I simplify by saying PBR material equals one layer in maxwell.
So it is impossible to visualize (and generate) precisely an object in Substance Designer or Painter,
mostly if each object contains different materials with different layers.

For Painter with mono-mesh and one PBR, it's even more complicated,
because it's an mxm that includes different materials (so a lot of layer)
and to make matters worse, a complex mask system for each material.

It is best to work with separate objects to simplify the process.

some of my works with Substance Designer :
> the canon is made with differents mxm
> the unicorn is made with a single mxm (five different materials with mask system)

Image

Image
#396111
The more I work with Substance, Arnold & Maxwell the more I wonder why Maxwell doesn't have a separate control for Metalness. It could even be a toggle for a BSDF. This would make so much sense for a variety of reasons. I know that Maxwell isn't focused on SFX but a Substance type of workflow (including substance scans, similar to VRay Scans) really is the future of this stuff (at least as I see it).
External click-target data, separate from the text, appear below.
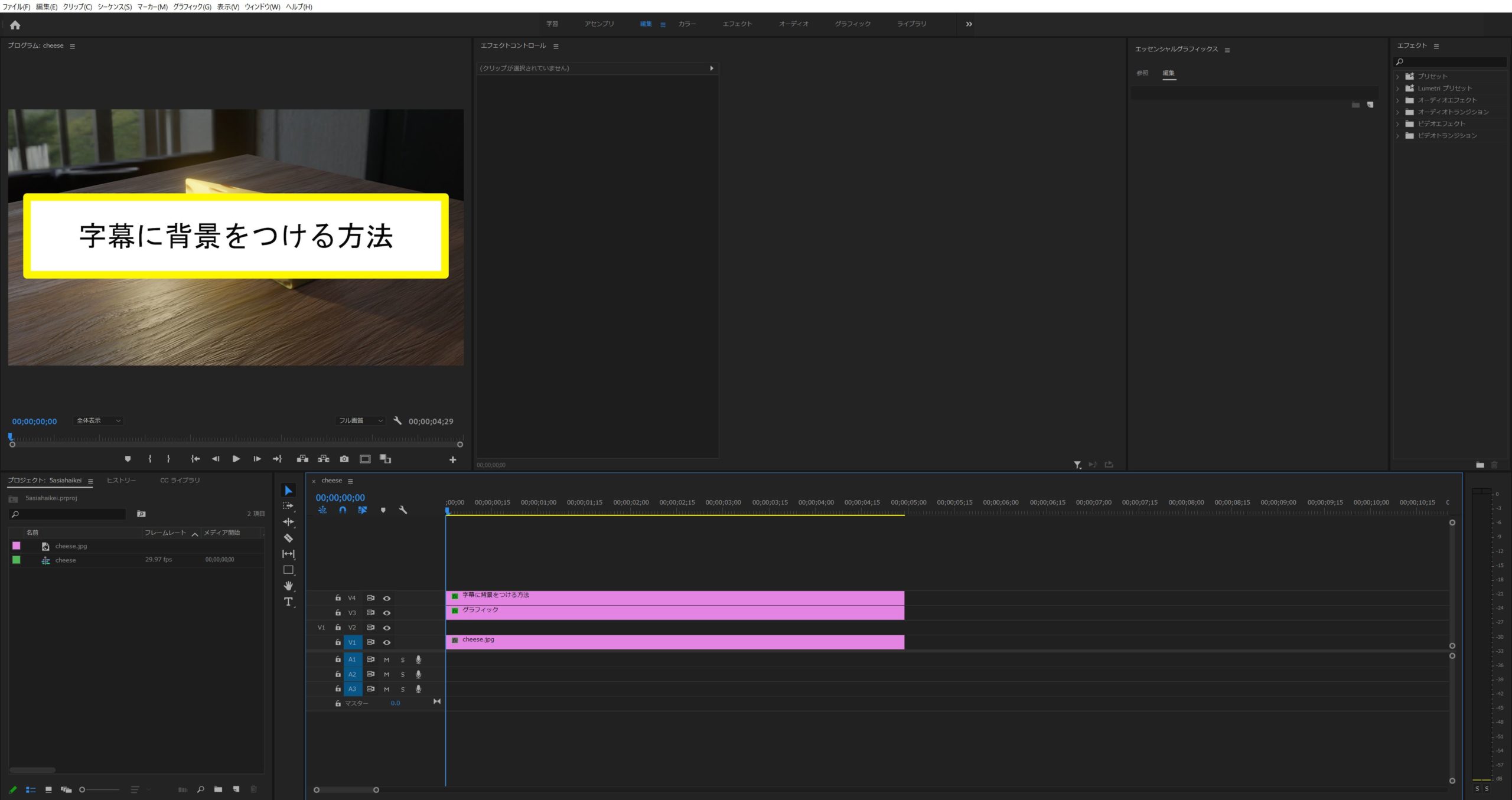Open the timeline wrench settings icon
This screenshot has height=800, width=1512.
404,510
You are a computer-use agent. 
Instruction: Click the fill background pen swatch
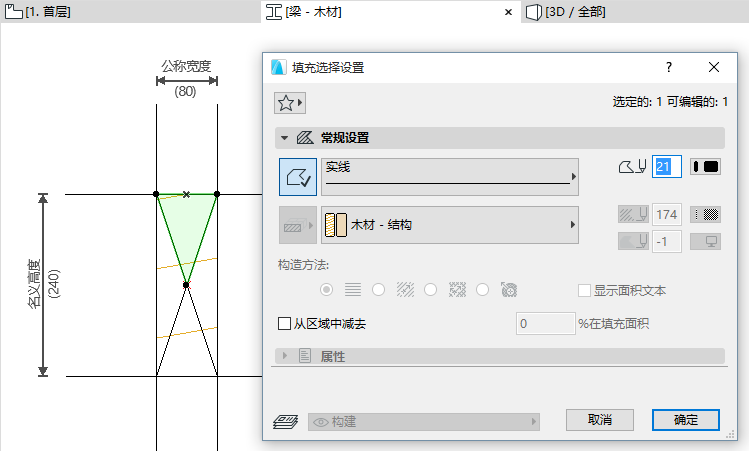tap(706, 241)
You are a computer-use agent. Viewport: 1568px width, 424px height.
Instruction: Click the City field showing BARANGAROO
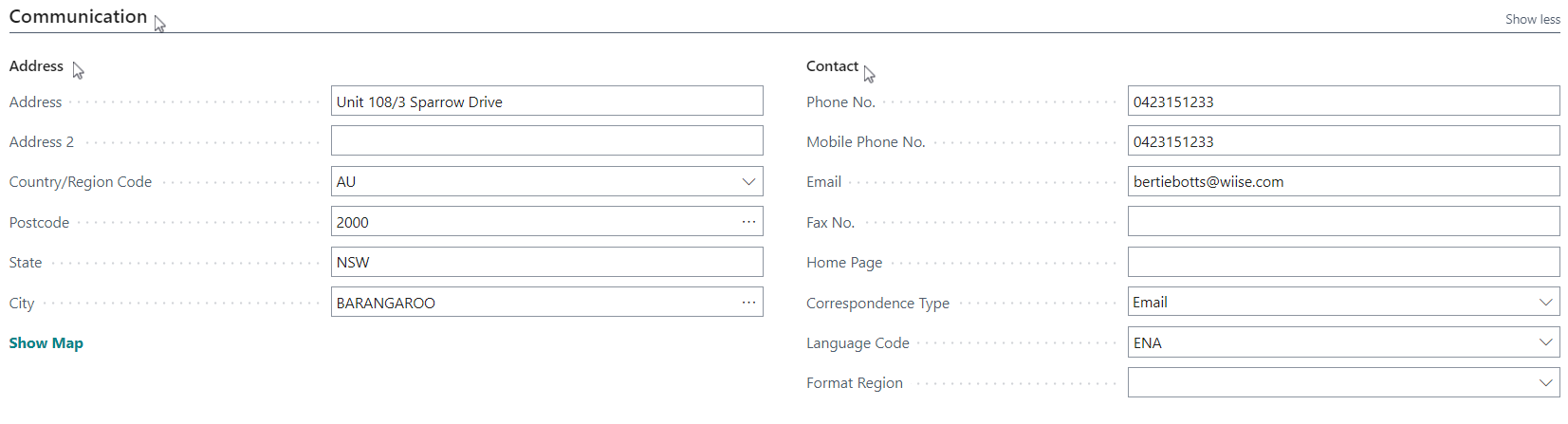[534, 303]
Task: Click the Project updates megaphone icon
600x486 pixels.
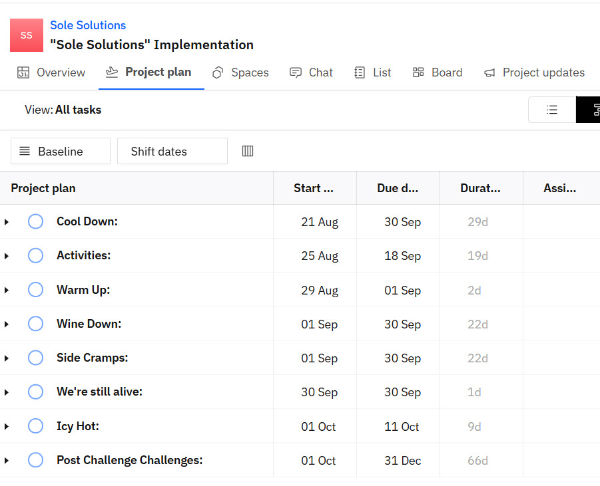Action: [x=489, y=73]
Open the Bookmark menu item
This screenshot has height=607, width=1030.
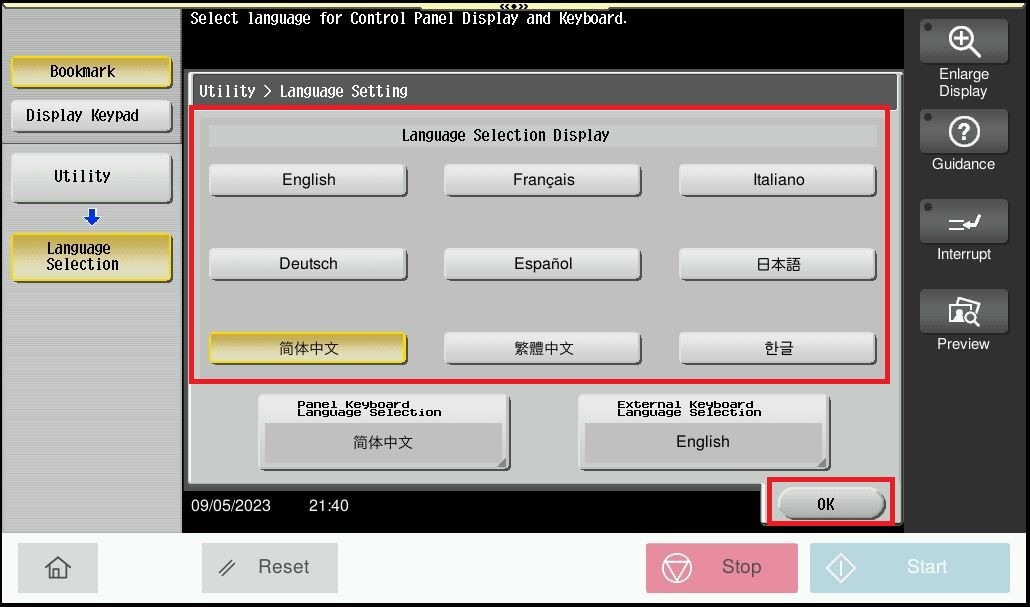point(91,72)
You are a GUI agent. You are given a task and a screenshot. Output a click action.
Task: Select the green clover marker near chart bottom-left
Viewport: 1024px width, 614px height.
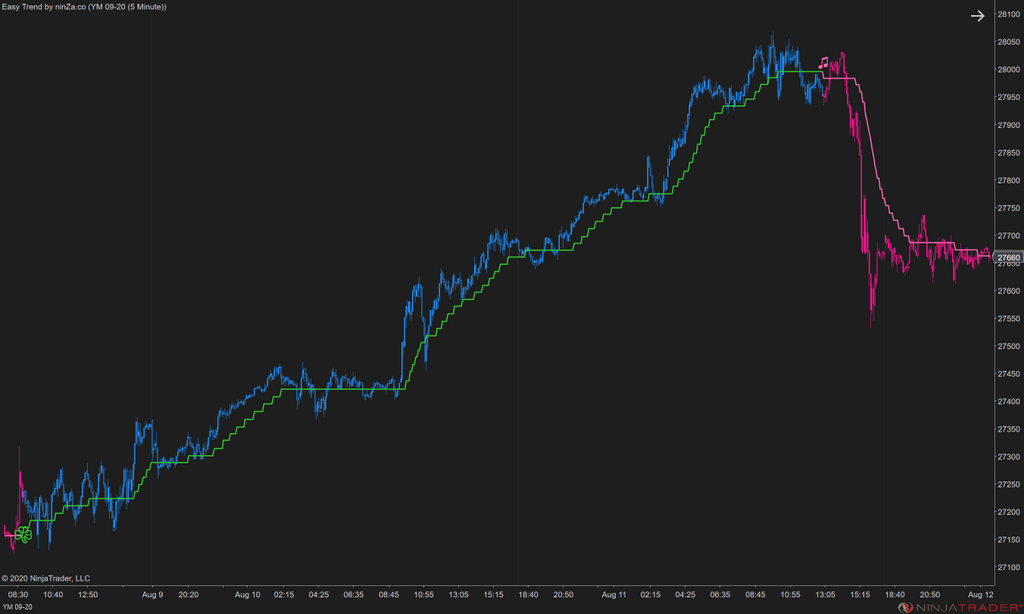pyautogui.click(x=22, y=533)
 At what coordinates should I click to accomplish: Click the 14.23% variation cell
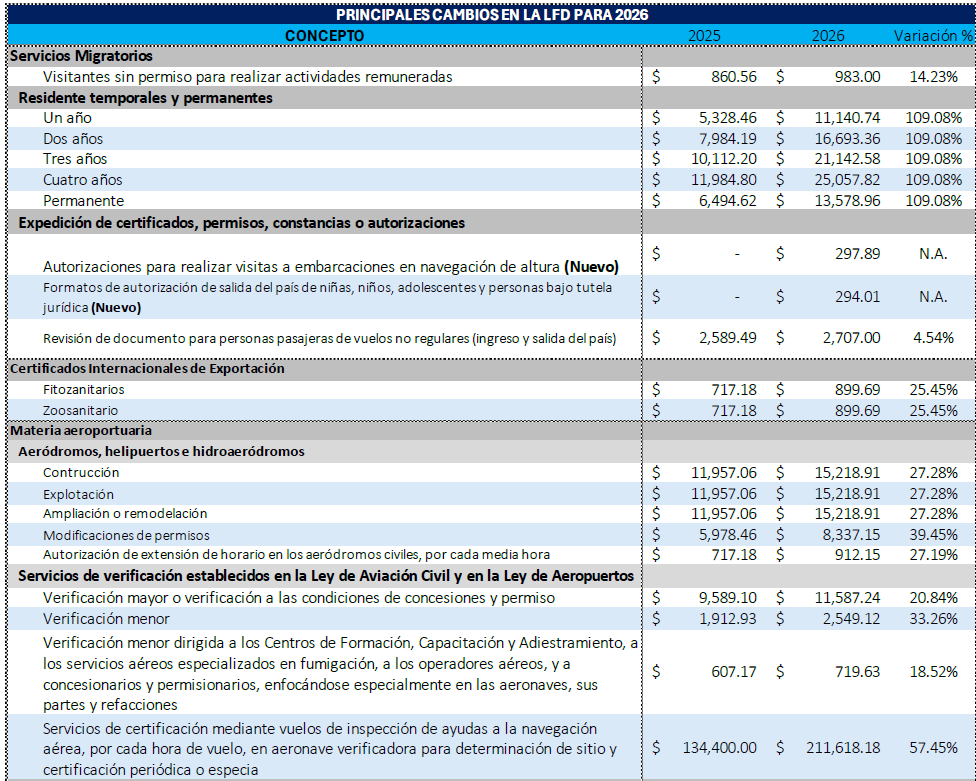pyautogui.click(x=933, y=77)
Would it not make sense? What am I missing?
#396462
It is a different render system, that's all.
Substance has 2 main PBR workflows, metal/rough (good for Disney Principled) and spec/gloss (good for VRay).
The output is just texture maps with different naming conventions.
The PBR workflow is primarily for games where there is an overhead for the number of textures.
There are lots of different workflows just for games where you swizzle different channels within a texture to drive different shader parameters like roughness or specular value. In Maxwell there are fewer constraints on the number of textures or resolution. So it is better and easier to let different materials be separate. It is great that a game engine texture generator can output maps that can be used by Maxwell but expecting Maxwell to perform like a game engine render engine is self-defeating. Imagine trying to drive Maxwell's complex IOR with an image map and how you would go about making such an image!!?
PBR is just physically based or if you use Disney's Principled shader just physically plausible
Maxwell's premise is as a simulation and if you compare it to something like Ansys you would not want your FEA simulations driven by game engine physics.
#396472
Brian Buxton wrote:
Tue Feb 06, 2018 10:26 am
It is a different render system, that's all.
Substance has 2 main PBR workflows, metal/rough (good for Disney Principled) and spec/gloss (good for VRay).
The output is just texture maps with different naming conventions.
The PBR workflow is primarily for games where there is an overhead for the number of textures.
There are lots of different workflows just for games where you swizzle different channels within a texture to drive different shader parameters like roughness or specular value. In Maxwell there are fewer constraints on the number of textures or resolution. So it is better and easier to let different materials be separate. It is great that a game engine texture generator can output maps that can be used by Maxwell but expecting Maxwell to perform like a game engine render engine is self-defeating. Imagine trying to drive Maxwell's complex IOR with an image map and how you would go about making such an image!!?
PBR is just physically based or if you use Disney's Principled shader just physically plausible
Maxwell's premise is as a simulation and if you compare it to something like Ansys you would not want your FEA simulations driven by game engine physics.
I completely agree on using separate layers to create specific material attributes when creating complex material structures. Thinking of substance as only a "game engine texture generator" is, however, a bit shortsighted in my opinion, especially given how quickly it's being adopted by the VFX industry. No, procedurals alone aren't enough, but the mask generators alone are worth the price of admission.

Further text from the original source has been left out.